Supplied material:
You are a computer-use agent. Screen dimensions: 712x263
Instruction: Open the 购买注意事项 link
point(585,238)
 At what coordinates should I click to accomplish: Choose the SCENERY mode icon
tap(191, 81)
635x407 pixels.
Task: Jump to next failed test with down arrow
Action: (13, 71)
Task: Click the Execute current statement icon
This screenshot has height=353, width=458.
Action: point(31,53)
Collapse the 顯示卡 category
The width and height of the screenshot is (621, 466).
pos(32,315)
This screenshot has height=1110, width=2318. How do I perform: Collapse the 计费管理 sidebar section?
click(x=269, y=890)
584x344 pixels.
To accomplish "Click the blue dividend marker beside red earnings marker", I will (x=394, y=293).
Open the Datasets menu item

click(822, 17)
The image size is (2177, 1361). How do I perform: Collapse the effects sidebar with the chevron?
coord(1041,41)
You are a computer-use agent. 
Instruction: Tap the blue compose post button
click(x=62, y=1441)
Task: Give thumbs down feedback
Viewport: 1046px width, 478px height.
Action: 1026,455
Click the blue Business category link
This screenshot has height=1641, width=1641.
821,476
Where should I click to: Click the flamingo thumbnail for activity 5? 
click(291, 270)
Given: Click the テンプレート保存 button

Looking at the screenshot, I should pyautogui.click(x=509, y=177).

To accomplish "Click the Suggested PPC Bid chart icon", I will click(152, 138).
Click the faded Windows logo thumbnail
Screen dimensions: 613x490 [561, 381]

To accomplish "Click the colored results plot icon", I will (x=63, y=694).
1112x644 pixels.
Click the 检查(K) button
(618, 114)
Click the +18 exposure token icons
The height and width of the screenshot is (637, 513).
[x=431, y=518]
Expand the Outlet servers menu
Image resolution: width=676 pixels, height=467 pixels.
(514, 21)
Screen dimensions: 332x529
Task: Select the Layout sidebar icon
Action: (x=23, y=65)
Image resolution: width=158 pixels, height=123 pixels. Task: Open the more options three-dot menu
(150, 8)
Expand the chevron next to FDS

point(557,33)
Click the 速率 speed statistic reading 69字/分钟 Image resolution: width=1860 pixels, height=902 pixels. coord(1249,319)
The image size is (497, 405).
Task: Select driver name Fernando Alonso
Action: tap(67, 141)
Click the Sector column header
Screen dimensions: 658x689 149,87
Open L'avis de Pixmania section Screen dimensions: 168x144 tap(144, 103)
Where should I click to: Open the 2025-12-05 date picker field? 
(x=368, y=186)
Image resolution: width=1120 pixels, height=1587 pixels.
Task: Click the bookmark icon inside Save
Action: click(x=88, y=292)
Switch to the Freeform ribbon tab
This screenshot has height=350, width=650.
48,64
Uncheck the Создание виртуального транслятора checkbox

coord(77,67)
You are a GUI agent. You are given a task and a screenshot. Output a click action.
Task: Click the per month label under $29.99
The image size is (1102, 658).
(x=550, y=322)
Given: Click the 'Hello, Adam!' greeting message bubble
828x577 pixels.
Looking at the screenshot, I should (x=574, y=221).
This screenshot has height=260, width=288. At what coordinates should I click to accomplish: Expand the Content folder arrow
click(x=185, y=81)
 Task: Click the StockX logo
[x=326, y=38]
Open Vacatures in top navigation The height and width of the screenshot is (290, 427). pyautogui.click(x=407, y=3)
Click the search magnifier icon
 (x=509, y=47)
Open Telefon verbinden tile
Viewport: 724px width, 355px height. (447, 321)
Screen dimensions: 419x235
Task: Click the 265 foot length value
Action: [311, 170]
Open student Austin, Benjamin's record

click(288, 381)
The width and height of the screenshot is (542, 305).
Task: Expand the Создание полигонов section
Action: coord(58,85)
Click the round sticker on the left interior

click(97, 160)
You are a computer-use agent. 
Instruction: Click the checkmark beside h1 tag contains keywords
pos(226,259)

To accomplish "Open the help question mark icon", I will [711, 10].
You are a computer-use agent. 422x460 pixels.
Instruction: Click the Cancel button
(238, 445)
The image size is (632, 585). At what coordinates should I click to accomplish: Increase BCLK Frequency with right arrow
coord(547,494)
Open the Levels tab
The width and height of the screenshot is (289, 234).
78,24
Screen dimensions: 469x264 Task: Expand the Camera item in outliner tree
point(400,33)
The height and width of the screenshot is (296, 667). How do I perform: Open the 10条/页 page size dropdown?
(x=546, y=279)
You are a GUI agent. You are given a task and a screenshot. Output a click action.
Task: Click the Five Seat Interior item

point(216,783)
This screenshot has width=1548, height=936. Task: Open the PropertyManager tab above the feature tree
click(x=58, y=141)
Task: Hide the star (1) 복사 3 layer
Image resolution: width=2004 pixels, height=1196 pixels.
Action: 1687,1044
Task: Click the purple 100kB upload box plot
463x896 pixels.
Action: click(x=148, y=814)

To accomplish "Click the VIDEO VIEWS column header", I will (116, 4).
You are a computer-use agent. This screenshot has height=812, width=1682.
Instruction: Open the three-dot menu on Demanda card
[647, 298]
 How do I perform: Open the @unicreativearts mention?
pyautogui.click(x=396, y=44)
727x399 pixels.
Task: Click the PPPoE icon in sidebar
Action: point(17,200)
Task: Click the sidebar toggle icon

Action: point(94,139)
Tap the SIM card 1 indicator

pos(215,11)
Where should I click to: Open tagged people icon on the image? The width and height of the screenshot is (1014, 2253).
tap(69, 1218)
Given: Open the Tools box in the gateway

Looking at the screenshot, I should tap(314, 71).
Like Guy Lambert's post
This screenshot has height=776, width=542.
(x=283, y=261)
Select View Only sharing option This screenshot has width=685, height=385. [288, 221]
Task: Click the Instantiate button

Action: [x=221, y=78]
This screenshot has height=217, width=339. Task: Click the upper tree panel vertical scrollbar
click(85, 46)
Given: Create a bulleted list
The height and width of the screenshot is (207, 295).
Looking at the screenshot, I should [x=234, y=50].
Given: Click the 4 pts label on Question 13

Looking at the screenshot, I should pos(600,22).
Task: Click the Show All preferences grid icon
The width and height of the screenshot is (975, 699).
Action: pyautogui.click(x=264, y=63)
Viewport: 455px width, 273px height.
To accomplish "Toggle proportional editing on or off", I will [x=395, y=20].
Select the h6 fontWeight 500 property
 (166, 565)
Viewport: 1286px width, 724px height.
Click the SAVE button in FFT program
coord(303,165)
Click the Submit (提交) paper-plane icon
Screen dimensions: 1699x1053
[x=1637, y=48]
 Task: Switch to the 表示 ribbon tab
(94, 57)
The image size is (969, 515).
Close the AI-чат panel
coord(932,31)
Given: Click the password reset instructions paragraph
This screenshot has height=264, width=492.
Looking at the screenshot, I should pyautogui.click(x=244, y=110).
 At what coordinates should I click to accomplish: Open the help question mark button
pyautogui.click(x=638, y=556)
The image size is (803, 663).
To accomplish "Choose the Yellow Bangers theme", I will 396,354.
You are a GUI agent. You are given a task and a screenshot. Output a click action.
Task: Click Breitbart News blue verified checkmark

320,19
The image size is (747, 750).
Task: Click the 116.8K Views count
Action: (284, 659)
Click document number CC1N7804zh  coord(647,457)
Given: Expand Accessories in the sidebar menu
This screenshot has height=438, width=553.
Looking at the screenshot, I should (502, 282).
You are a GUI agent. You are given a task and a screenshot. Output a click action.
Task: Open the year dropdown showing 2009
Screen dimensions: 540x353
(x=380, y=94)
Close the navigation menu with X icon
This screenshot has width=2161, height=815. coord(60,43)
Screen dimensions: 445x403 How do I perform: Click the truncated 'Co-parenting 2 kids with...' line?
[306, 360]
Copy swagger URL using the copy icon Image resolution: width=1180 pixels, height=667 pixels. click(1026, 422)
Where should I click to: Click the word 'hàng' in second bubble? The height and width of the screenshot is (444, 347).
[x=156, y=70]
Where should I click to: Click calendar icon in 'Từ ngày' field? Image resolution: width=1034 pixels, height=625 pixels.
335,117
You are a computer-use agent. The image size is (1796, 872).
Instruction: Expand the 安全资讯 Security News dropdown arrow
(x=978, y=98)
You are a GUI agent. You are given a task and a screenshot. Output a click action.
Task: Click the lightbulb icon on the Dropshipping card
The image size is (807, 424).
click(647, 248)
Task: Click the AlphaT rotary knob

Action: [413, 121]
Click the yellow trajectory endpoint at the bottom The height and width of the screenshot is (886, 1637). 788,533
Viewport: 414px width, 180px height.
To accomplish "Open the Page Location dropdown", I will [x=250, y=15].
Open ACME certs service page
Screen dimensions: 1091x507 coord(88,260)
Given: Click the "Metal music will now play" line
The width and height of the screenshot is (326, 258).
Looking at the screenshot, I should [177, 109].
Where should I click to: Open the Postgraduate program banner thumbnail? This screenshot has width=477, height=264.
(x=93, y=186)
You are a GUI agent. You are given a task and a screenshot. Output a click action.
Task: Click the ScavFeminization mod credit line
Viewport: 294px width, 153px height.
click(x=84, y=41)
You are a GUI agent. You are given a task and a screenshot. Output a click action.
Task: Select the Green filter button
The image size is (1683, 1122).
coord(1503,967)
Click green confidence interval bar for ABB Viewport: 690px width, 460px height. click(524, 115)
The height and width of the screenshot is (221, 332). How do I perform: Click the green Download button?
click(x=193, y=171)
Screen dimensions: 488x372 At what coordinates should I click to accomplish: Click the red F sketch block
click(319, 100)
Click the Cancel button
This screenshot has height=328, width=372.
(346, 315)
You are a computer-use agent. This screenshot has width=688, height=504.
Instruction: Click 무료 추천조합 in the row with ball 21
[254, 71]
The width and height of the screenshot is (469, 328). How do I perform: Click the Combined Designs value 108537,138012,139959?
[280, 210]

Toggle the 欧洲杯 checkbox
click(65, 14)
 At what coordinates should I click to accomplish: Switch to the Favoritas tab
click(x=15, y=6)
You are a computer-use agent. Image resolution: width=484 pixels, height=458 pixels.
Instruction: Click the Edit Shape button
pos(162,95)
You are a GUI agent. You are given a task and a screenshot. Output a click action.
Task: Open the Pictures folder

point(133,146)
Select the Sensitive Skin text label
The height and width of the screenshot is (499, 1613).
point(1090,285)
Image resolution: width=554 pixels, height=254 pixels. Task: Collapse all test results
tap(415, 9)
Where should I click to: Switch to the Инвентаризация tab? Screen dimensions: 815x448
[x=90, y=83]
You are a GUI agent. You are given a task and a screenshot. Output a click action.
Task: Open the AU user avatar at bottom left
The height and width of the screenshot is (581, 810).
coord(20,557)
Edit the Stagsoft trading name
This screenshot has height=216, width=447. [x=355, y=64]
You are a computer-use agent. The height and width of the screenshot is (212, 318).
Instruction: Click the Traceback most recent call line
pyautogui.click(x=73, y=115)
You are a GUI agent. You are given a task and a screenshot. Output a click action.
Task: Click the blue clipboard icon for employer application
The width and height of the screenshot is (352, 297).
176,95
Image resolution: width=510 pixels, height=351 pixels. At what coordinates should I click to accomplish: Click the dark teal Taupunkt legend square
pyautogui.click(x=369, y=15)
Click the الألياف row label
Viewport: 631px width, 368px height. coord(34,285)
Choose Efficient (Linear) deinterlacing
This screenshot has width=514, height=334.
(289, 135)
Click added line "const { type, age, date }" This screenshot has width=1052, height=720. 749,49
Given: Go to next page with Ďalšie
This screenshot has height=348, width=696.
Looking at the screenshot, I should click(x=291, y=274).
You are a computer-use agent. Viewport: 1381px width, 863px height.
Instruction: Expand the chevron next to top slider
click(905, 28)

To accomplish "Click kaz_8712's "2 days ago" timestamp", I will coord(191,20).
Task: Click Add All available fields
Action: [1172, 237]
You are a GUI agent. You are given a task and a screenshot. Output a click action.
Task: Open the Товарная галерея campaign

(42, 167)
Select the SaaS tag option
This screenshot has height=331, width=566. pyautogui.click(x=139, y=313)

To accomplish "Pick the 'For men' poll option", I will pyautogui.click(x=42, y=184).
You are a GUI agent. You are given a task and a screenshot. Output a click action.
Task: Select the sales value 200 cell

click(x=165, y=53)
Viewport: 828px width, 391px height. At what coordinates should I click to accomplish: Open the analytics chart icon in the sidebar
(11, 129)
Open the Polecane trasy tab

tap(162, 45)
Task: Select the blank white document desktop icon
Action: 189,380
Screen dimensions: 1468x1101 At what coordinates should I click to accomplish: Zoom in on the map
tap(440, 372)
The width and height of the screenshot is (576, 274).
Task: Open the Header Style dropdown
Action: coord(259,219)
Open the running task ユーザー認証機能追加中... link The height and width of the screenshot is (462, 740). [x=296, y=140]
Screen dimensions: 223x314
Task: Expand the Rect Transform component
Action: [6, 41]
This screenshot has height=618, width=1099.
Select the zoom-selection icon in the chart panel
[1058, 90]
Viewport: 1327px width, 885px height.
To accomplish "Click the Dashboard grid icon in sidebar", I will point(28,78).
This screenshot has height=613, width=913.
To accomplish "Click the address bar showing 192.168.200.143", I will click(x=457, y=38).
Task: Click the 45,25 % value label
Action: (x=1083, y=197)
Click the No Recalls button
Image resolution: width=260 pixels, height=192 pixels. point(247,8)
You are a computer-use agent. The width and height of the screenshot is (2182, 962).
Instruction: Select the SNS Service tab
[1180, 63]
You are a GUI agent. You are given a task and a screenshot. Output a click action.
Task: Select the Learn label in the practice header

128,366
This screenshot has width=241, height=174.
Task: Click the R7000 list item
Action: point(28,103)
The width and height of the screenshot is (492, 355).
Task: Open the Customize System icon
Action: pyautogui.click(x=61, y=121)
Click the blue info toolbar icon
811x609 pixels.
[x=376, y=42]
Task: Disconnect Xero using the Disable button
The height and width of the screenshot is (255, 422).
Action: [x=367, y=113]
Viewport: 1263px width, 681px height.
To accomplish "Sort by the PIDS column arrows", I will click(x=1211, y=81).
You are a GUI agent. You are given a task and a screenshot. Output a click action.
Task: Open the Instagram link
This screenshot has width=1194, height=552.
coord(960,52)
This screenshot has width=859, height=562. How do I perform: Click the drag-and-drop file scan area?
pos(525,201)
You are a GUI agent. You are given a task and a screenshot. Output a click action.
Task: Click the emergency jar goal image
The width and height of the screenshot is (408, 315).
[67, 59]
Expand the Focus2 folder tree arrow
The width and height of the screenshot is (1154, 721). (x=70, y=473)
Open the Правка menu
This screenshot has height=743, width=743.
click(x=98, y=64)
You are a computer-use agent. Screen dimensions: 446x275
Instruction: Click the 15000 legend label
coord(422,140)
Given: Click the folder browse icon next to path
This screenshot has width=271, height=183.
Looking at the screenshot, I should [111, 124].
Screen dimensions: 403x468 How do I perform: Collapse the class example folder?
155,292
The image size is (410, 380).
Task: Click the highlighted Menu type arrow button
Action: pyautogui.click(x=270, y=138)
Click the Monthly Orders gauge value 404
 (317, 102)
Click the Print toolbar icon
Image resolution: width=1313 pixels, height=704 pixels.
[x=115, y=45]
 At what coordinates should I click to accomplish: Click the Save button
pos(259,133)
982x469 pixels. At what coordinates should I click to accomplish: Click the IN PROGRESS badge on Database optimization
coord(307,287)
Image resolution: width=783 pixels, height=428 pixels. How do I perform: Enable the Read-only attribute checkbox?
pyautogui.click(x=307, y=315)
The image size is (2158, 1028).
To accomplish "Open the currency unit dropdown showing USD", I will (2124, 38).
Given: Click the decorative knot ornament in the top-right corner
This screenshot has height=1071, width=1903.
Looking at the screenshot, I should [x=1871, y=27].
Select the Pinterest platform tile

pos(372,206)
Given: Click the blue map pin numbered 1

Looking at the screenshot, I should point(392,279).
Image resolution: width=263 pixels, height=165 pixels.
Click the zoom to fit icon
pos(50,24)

Task to carry out: Which lines above contain the word "section"? Copy each of them in full.

Reply:
This screenshot has height=1110, width=2318. How do I perform: Collapse the 计费管理 sidebar section?
Open L'avis de Pixmania section Screen dimensions: 168x144 tap(144, 103)
Task: Expand the Создание полигонов section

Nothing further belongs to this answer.